### What is required:
The reply should consist of one number, the count of lines below in which the word "screenshot" appears.

### Stored data:

┌────────

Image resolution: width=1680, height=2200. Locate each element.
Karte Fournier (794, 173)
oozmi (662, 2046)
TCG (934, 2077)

└────────
┌────────

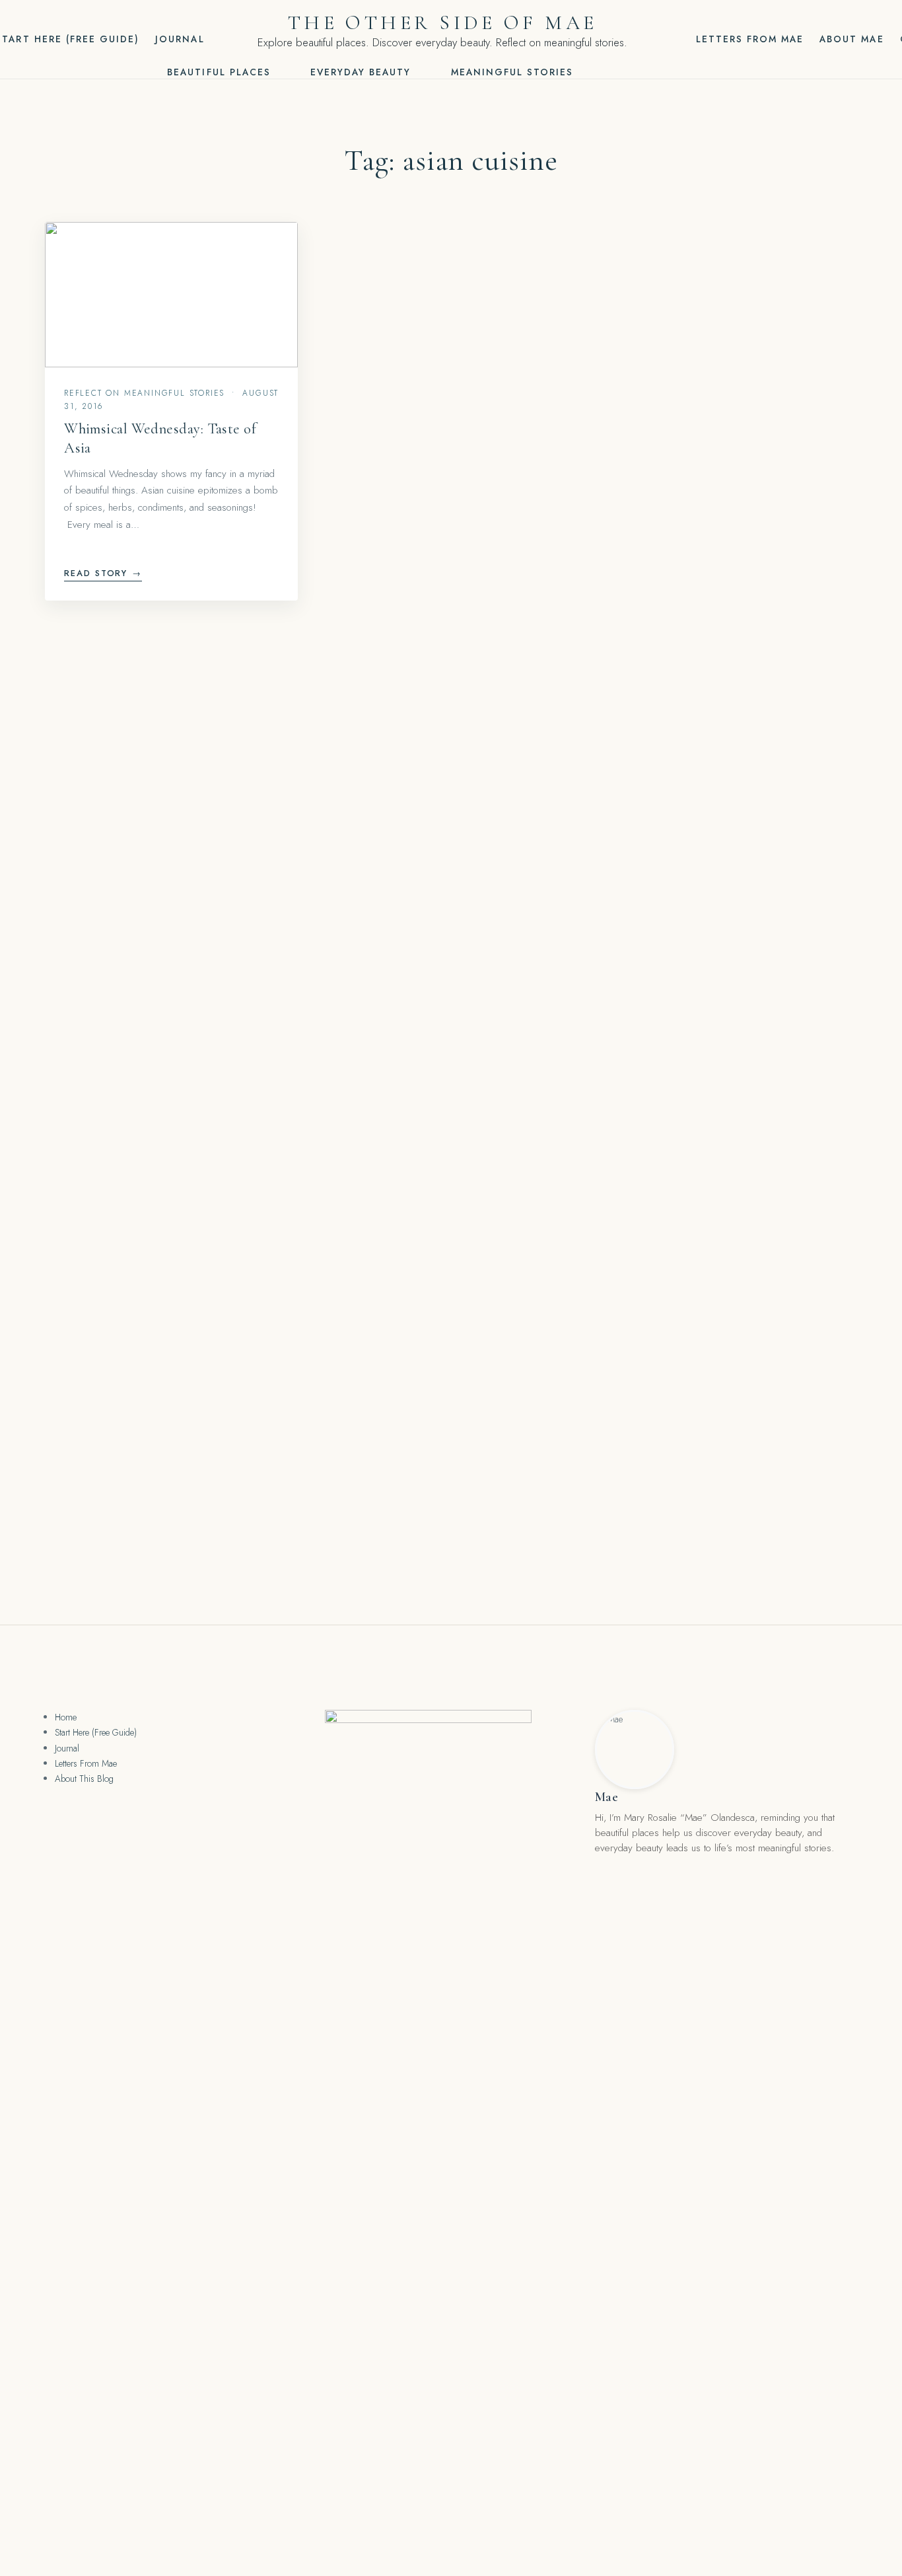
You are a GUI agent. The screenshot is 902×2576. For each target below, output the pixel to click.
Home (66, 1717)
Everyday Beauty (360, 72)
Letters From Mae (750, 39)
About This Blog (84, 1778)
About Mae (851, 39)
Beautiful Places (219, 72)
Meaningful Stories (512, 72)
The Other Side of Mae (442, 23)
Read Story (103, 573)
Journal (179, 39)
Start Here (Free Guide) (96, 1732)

└────────
┌────────

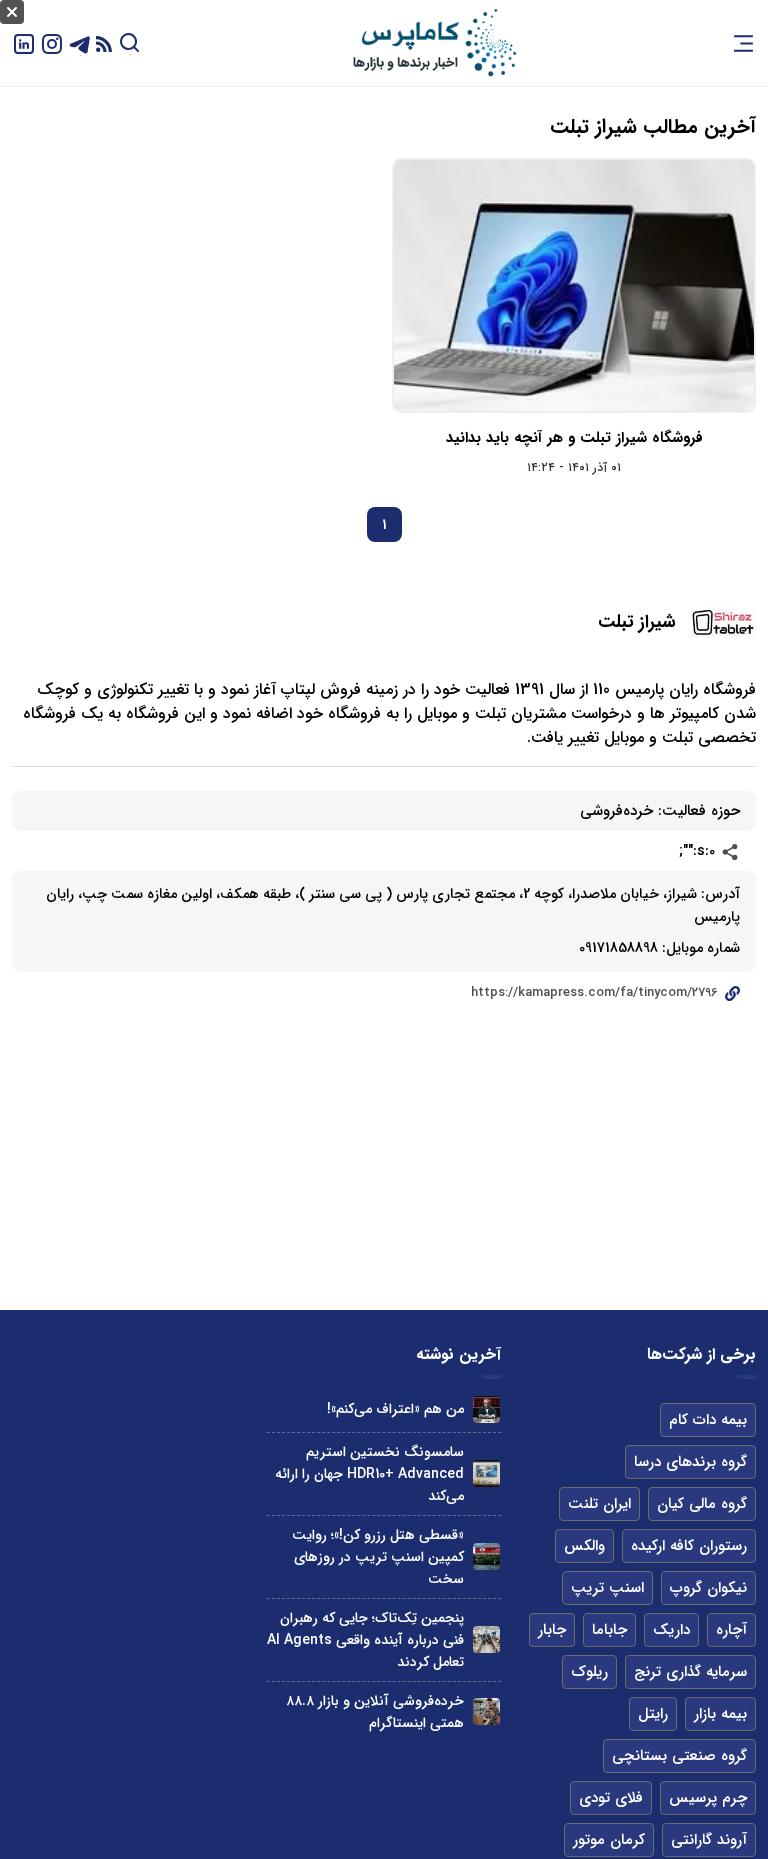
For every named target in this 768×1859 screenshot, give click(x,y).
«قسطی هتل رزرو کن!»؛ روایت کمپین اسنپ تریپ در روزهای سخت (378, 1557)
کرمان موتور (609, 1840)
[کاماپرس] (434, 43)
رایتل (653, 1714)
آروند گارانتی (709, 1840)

└────────

### Solved problem:
2